Sermon – Luc 15: 11-32 (27 mars 2022)

Luc 15 : 11 – 32
 
Le théologien John Dominic Crossan affirme que les paraboles de Jésus sont des histoires provocantes qui ont été domestiquées avec le temps.  Le récit du Fils prodigue en est un excellent exemple.  Nous avons tellement entendu cette histoire que nous n’avons plus besoin de la lire ou même de l’écourter.  Nous connaissons son déroulement.  Nous connaissons sa morale.  Les pécheurs qui se repentent peuvent toujours retourner vers le Père.  Nous devons nous réjouir du retour au bercail des brebis égarées.  Il n’est pas surprenant que ce passage exclusif à l’évangile selon Luc soit utilisé pendant le temps du carême.  Quoi de mieux qu’un bon récit de contrition pour souligner notre nature pécheresse?  Cependant, comme vous devez vous en douter sûrement, cette parabole est beaucoup plus compliquée lorsque nous l’analysons un peu plus.
 
Malgré le titre qu’on lui donne habituellement, cette histoire débute avec un homme… qui avait deux fils.  L’un des deux, pour une raison ou une autre, avait le mal de vivre.  Il suffoquait sous le toit de son père.  Il croyait que les solutions à ses problèmes se trouvaient ailleurs.  Alors un jour, ce fils demande à son père de recevoir immédiatement la part de sa fortune qui doit lui revenir en héritage, comme si son père était déjà mort pour lui.  Peu de jours après, il vend tout; il quitte pour un pays éloigné et il entre dans une spirale autodestructrice.  Peut-être le fils pensait-il punir ainsi son père pour son malheur.  Qui sait? Cependant, dans toute cette mésaventure, il est celui qui souffre le plus.  Honteux, il finit par revenir au bercail, la queue entre les jambes.

> _CONSIGNE DONNÉE 1_
Traduisez en anglais cette phrase du sermon : « Il croyait que les solutions à ses problèmes se trouvaient ailleurs. »

> _DONNÉES FOURNIES_
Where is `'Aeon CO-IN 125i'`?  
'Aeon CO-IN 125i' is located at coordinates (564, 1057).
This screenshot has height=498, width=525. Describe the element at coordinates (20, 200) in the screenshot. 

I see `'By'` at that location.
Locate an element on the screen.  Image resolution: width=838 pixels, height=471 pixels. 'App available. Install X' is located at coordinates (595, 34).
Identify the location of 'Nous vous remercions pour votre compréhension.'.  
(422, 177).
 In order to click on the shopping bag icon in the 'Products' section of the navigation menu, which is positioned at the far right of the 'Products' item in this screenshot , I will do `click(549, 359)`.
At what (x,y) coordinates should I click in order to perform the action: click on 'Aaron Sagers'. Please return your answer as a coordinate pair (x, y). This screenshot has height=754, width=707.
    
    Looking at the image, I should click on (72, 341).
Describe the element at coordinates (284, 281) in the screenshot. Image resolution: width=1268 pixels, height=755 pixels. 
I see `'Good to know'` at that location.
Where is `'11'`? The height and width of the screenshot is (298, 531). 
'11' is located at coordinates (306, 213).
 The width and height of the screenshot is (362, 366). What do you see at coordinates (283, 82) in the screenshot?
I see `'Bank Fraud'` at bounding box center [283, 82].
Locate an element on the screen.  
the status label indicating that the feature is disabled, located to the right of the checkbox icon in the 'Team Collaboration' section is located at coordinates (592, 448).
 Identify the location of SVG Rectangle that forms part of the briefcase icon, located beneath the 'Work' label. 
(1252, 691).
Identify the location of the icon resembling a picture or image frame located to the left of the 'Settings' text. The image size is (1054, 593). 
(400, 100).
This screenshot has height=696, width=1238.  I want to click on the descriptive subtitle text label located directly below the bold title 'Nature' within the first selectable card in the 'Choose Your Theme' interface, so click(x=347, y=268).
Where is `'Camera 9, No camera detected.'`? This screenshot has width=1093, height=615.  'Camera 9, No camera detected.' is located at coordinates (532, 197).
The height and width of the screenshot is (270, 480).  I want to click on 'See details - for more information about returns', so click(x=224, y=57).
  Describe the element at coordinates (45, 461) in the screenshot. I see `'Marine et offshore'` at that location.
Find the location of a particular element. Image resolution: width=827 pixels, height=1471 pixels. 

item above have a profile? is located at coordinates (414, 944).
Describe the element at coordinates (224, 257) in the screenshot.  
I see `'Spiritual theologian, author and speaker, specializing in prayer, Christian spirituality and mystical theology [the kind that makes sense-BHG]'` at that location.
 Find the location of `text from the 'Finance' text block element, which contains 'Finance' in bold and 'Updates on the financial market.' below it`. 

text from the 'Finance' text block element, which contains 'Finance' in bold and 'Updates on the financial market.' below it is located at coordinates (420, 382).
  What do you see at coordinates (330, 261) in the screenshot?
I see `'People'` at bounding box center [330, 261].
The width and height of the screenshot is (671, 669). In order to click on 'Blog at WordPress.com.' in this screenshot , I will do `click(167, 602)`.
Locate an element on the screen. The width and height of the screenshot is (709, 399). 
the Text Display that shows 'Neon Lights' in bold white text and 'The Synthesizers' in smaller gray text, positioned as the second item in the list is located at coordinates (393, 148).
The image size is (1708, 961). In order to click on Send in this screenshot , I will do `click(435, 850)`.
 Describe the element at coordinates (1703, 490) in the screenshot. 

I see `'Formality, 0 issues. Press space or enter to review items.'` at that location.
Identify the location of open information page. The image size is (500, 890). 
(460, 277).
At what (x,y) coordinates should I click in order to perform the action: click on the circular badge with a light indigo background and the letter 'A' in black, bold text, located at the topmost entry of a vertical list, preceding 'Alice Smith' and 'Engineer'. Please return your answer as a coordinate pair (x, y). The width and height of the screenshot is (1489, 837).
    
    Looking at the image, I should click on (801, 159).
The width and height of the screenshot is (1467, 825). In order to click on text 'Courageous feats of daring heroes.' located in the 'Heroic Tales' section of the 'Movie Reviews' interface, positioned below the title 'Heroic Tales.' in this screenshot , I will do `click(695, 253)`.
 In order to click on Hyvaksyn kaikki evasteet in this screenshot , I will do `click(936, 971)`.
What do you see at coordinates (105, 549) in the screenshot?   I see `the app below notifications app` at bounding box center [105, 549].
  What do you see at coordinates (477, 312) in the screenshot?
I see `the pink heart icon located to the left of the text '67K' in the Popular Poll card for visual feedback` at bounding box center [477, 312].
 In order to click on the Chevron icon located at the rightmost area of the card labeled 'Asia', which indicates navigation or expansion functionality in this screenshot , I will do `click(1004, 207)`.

> _CONSIGNE DONNÉE 2_
Recopiez à l'identique, s'il vous plaît, les lignes des données, en commençant à celle qui contient « Describe the element at coordinates (1703, 490) » et en allant jusqu'à la fin des données.

> _RÉPONSE ATTENDUE 1_
He believed that the solutions to his problems lay elsewhere.

> _RÉPONSE ATTENDUE 2_
 Describe the element at coordinates (1703, 490) in the screenshot. 

I see `'Formality, 0 issues. Press space or enter to review items.'` at that location.
Identify the location of open information page. The image size is (500, 890). 
(460, 277).
At what (x,y) coordinates should I click in order to perform the action: click on the circular badge with a light indigo background and the letter 'A' in black, bold text, located at the topmost entry of a vertical list, preceding 'Alice Smith' and 'Engineer'. Please return your answer as a coordinate pair (x, y). The width and height of the screenshot is (1489, 837).
    
    Looking at the image, I should click on (801, 159).
The width and height of the screenshot is (1467, 825). In order to click on text 'Courageous feats of daring heroes.' located in the 'Heroic Tales' section of the 'Movie Reviews' interface, positioned below the title 'Heroic Tales.' in this screenshot , I will do `click(695, 253)`.
 In order to click on Hyvaksyn kaikki evasteet in this screenshot , I will do `click(936, 971)`.
What do you see at coordinates (105, 549) in the screenshot?   I see `the app below notifications app` at bounding box center [105, 549].
  What do you see at coordinates (477, 312) in the screenshot?
I see `the pink heart icon located to the left of the text '67K' in the Popular Poll card for visual feedback` at bounding box center [477, 312].
 In order to click on the Chevron icon located at the rightmost area of the card labeled 'Asia', which indicates navigation or expansion functionality in this screenshot , I will do `click(1004, 207)`.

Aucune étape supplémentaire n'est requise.